*** Opening Recorded information ***

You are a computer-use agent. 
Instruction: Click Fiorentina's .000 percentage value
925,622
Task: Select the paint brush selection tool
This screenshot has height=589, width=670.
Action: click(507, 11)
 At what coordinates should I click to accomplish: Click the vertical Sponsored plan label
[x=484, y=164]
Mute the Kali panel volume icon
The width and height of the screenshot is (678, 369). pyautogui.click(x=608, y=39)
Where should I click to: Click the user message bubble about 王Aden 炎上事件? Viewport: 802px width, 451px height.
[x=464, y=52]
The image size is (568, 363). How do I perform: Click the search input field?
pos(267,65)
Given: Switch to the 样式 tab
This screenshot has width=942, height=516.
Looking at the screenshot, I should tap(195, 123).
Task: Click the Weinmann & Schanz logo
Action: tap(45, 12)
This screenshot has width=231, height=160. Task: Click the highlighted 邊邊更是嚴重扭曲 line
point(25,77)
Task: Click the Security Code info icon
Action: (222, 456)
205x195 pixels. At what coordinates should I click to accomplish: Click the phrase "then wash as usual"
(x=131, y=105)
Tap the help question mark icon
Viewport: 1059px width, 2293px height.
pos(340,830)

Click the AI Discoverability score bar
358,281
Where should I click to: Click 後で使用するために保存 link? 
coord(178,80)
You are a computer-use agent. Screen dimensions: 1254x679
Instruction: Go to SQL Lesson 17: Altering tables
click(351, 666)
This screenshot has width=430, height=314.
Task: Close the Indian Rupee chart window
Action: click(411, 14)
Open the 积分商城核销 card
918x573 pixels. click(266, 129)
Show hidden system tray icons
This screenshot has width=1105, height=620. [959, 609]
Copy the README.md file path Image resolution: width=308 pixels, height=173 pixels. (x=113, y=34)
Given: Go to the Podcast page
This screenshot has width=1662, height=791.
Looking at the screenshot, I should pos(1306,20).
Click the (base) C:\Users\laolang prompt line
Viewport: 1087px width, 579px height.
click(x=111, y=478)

*** Closing Recorded information ***

_To do_
Word for word, restate the lines above from the line containing "Click the AI Discoverability score bar" through the line containing "Given: Go to the Podcast page", with both included and nothing else.

_Answer area_
Click the AI Discoverability score bar
358,281
Where should I click to: Click 後で使用するために保存 link? 
coord(178,80)
You are a computer-use agent. Screen dimensions: 1254x679
Instruction: Go to SQL Lesson 17: Altering tables
click(351, 666)
This screenshot has width=430, height=314.
Task: Close the Indian Rupee chart window
Action: click(411, 14)
Open the 积分商城核销 card
918x573 pixels. click(266, 129)
Show hidden system tray icons
This screenshot has width=1105, height=620. [959, 609]
Copy the README.md file path Image resolution: width=308 pixels, height=173 pixels. (x=113, y=34)
Given: Go to the Podcast page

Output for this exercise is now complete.